* ASSIGNMENT:
Each line holding the string "beside" is to be copied from the data.

[PROVIDED RECORDS — start]

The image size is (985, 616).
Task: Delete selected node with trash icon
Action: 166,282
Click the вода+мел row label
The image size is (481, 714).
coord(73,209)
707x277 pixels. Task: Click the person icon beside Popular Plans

[PROVIDED RECORDS — finish]
[PROVIDED RECORDS — start]

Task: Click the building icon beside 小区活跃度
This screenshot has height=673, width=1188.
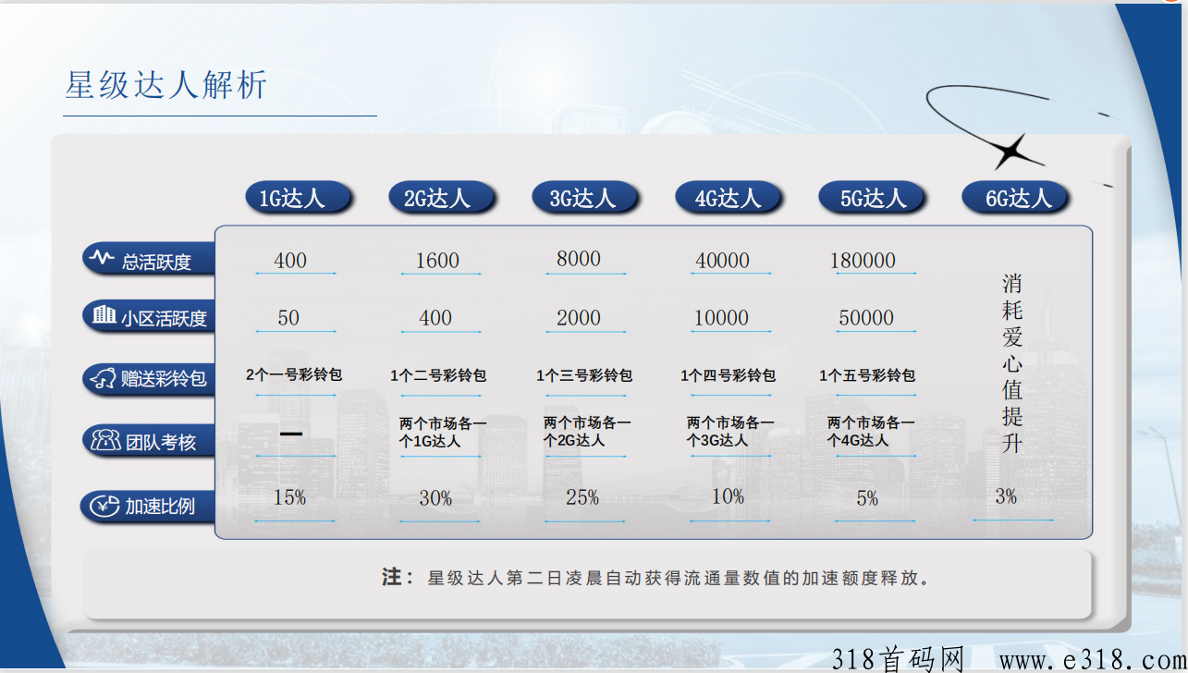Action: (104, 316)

[PROVIDED RECORDS — finish]
[PROVIDED RECORDS — start]

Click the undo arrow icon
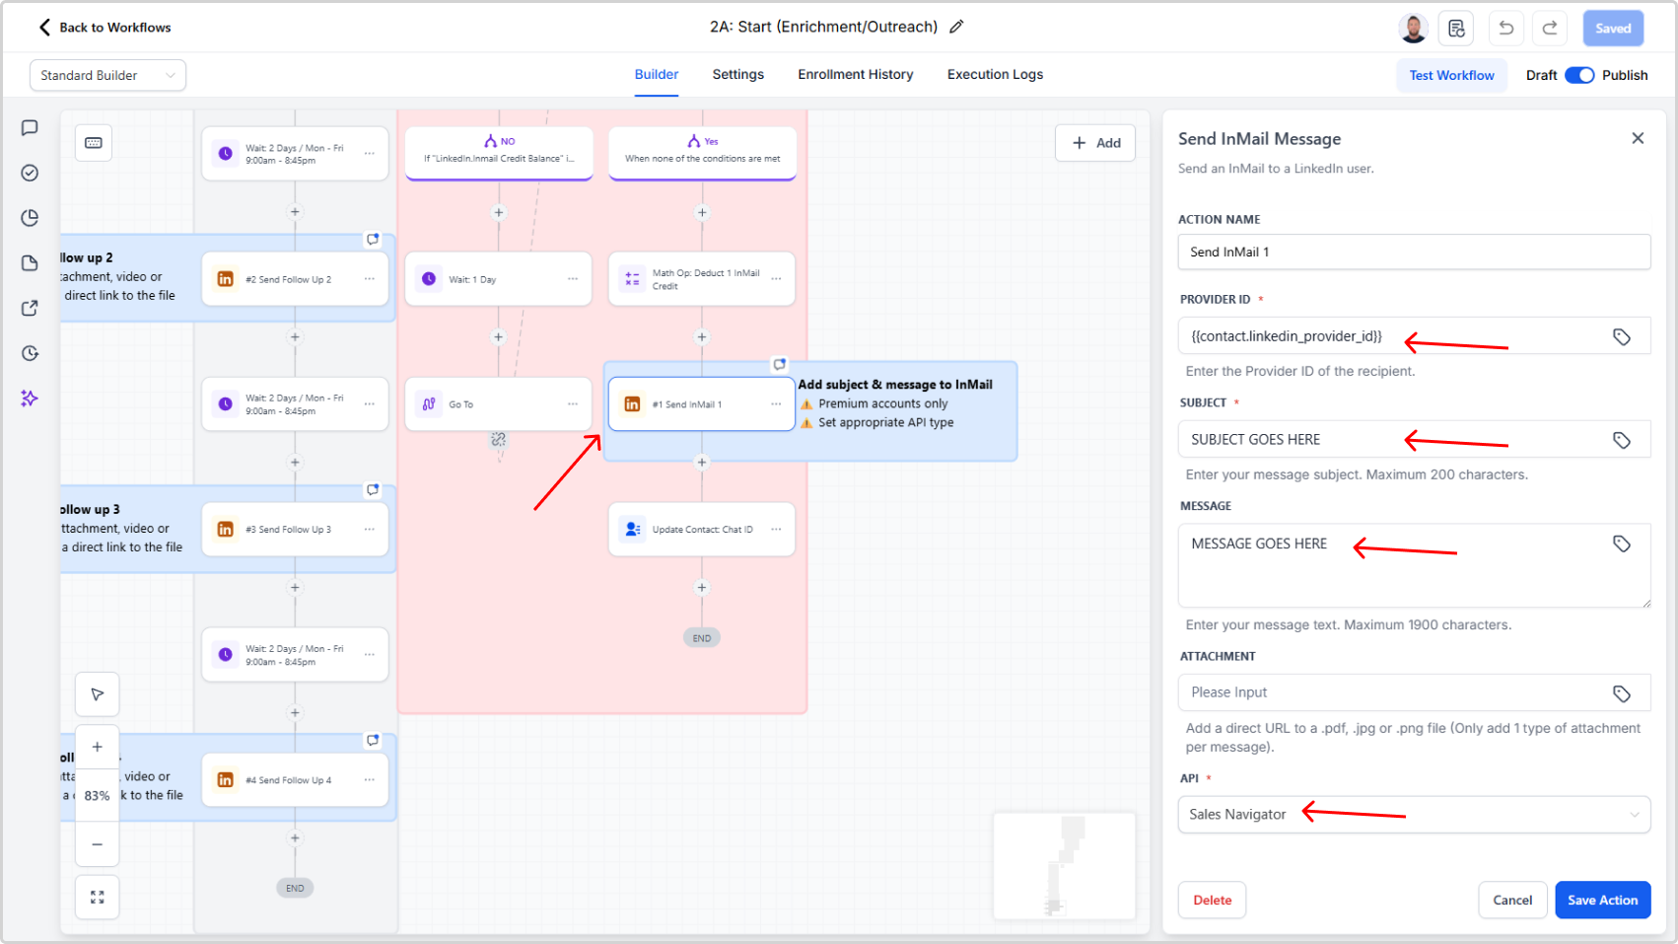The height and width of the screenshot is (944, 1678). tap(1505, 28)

[PROVIDED RECORDS — finish]

* RESPONSE AREA:
707x277 pixels. Task: Click the person icon beside Popular Plans
Task: Click the building icon beside 小区活跃度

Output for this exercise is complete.